--- Source excerpt ---

For VR, the "neck" hand controller moves a cursor left and right as if you were moving your hand up and down the frets of the guitar. The string hand registers movement in the controller and if enough distance has been reached in a short enough amount of time it registers it as a strum.
For PC and I have been experimenting with using the horizontal and vertical axis of the mouse to replace the 5 buttons of the guitar hero system. The 5 basic positions are still there, but now you simply move your mouse the postion instead of pressing a button to hold down blue, green red, etc. The issue of chords is handled by the vertical axis. A the position of the lowest note in the chord sets where the note is on the horizontal axis and the highest note determines where the note is vertically. It is a work in progress but there is some potential.
Since Rock Band and Guitar Hero have fallen out of fashion, several PC games have come out that allow a dedicated group of fans to continue making new playable music using a format called "charts". A chart shows where the note needs to be on the note runway as the song progresses There are several charting programs, though my favorite is one called Moonscraper, and there is an online database of thousands of charted songs.

--- Materials provided ---

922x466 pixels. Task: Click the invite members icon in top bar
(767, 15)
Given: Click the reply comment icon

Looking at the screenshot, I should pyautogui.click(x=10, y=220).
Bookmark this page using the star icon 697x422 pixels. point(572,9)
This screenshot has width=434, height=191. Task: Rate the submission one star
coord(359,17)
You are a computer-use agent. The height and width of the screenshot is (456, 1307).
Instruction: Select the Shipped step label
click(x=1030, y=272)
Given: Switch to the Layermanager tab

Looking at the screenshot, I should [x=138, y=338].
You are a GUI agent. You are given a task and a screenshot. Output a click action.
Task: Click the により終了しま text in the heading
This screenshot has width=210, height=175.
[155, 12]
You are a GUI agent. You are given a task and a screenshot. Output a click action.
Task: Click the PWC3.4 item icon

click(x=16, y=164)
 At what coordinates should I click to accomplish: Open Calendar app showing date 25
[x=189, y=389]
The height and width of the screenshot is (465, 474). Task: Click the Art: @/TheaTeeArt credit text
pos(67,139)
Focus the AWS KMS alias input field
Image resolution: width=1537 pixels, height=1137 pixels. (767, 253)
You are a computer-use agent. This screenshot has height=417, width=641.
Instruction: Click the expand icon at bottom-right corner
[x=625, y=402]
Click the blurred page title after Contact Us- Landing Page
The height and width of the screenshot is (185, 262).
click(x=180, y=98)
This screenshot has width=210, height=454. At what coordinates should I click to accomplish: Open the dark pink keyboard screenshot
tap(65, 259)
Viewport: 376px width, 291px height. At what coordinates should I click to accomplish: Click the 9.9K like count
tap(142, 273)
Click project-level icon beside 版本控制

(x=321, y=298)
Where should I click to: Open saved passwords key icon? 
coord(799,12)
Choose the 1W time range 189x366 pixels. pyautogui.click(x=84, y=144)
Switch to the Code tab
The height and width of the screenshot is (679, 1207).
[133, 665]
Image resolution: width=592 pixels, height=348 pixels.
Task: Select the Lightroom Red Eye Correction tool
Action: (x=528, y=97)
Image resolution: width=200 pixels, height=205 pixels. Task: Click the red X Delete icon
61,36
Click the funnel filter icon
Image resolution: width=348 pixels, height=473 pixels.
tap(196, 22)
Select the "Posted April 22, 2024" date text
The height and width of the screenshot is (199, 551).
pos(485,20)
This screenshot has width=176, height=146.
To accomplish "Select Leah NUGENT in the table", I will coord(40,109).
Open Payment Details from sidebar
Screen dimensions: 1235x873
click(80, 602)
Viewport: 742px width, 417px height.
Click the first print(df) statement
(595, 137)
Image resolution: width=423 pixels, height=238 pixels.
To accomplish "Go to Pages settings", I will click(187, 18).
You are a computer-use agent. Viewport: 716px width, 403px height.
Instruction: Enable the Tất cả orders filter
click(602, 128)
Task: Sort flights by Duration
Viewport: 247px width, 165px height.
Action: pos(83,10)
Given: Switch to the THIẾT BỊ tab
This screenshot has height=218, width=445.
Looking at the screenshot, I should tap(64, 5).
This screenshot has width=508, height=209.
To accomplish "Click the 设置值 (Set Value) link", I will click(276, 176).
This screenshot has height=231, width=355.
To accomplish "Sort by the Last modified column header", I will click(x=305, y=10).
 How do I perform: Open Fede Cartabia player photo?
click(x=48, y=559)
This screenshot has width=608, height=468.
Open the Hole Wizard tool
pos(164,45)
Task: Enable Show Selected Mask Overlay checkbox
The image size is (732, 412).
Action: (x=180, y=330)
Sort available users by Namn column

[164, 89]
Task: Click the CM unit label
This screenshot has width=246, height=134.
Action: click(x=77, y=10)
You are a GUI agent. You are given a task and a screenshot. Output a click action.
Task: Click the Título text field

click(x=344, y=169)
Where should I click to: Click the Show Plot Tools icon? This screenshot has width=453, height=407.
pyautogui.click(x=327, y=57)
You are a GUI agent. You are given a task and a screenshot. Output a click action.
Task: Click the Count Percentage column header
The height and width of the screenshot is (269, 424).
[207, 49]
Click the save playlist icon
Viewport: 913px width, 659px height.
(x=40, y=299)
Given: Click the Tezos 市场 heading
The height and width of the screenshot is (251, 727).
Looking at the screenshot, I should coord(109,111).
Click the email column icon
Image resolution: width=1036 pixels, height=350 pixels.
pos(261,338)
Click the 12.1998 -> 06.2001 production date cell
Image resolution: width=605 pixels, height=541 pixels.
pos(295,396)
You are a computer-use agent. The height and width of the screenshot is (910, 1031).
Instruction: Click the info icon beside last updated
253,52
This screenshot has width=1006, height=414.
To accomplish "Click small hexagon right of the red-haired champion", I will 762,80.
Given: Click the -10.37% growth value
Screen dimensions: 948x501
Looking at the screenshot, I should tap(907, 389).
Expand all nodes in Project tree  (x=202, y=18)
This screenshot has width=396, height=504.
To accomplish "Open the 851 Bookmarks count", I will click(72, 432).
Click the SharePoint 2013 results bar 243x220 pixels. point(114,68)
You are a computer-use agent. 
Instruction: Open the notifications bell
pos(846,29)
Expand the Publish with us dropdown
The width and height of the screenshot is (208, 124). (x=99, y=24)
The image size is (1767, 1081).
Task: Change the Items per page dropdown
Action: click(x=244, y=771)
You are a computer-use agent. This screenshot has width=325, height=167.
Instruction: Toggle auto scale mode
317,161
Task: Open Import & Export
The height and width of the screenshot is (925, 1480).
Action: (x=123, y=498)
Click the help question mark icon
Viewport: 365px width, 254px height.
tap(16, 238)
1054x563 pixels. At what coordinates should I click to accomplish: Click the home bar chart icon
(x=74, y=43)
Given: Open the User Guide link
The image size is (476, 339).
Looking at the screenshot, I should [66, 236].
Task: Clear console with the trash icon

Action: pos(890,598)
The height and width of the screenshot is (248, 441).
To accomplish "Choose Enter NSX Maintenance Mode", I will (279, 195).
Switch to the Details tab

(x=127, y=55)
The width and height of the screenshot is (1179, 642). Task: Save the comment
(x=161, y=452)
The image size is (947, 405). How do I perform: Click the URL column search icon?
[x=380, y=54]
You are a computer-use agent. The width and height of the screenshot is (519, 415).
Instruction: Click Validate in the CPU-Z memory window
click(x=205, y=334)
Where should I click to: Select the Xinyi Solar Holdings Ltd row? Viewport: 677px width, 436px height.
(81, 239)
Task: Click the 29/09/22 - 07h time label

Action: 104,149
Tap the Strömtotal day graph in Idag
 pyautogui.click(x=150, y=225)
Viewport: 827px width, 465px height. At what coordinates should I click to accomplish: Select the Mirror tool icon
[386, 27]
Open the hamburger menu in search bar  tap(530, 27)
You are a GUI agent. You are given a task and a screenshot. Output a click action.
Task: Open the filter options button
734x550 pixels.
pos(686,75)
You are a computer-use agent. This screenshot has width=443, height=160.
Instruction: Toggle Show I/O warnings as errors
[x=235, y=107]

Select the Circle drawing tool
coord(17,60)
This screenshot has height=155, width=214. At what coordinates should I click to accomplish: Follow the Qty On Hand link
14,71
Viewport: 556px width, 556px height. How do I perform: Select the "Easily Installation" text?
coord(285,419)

---

**Written task 1:** According to the guitar game text, which charting program is the writer's favorite?
**Written task 2:** In the rows of pointing data, begin at the line that has "This screenshot has width=608, height=468." and stop after the line that has "Expand all nodes". Reproduce those lines with "interface agent" substituted for "GUI agent".

**Complete output 1:** Moonscraper

**Complete output 2:**
This screenshot has width=608, height=468.
Open the Hole Wizard tool
pos(164,45)
Task: Enable Show Selected Mask Overlay checkbox
The image size is (732, 412).
Action: (x=180, y=330)
Sort available users by Namn column

[164, 89]
Task: Click the CM unit label
This screenshot has width=246, height=134.
Action: click(x=77, y=10)
You are a interface agent. You are given a task and a screenshot. Output a click action.
Task: Click the Título text field

click(x=344, y=169)
Where should I click to: Click the Show Plot Tools icon? This screenshot has width=453, height=407.
pyautogui.click(x=327, y=57)
You are a interface agent. You are given a task and a screenshot. Output a click action.
Task: Click the Count Percentage column header
The height and width of the screenshot is (269, 424).
[207, 49]
Click the save playlist icon
Viewport: 913px width, 659px height.
(x=40, y=299)
Given: Click the Tezos 市场 heading
The height and width of the screenshot is (251, 727).
Looking at the screenshot, I should coord(109,111).
Click the email column icon
Image resolution: width=1036 pixels, height=350 pixels.
pos(261,338)
Click the 12.1998 -> 06.2001 production date cell
Image resolution: width=605 pixels, height=541 pixels.
pos(295,396)
You are a computer-use agent. The height and width of the screenshot is (910, 1031).
Instruction: Click the info icon beside last updated
253,52
This screenshot has width=1006, height=414.
To accomplish "Click small hexagon right of the red-haired champion", I will 762,80.
Given: Click the -10.37% growth value
Screen dimensions: 948x501
Looking at the screenshot, I should tap(907, 389).
Expand all nodes in Project tree  (x=202, y=18)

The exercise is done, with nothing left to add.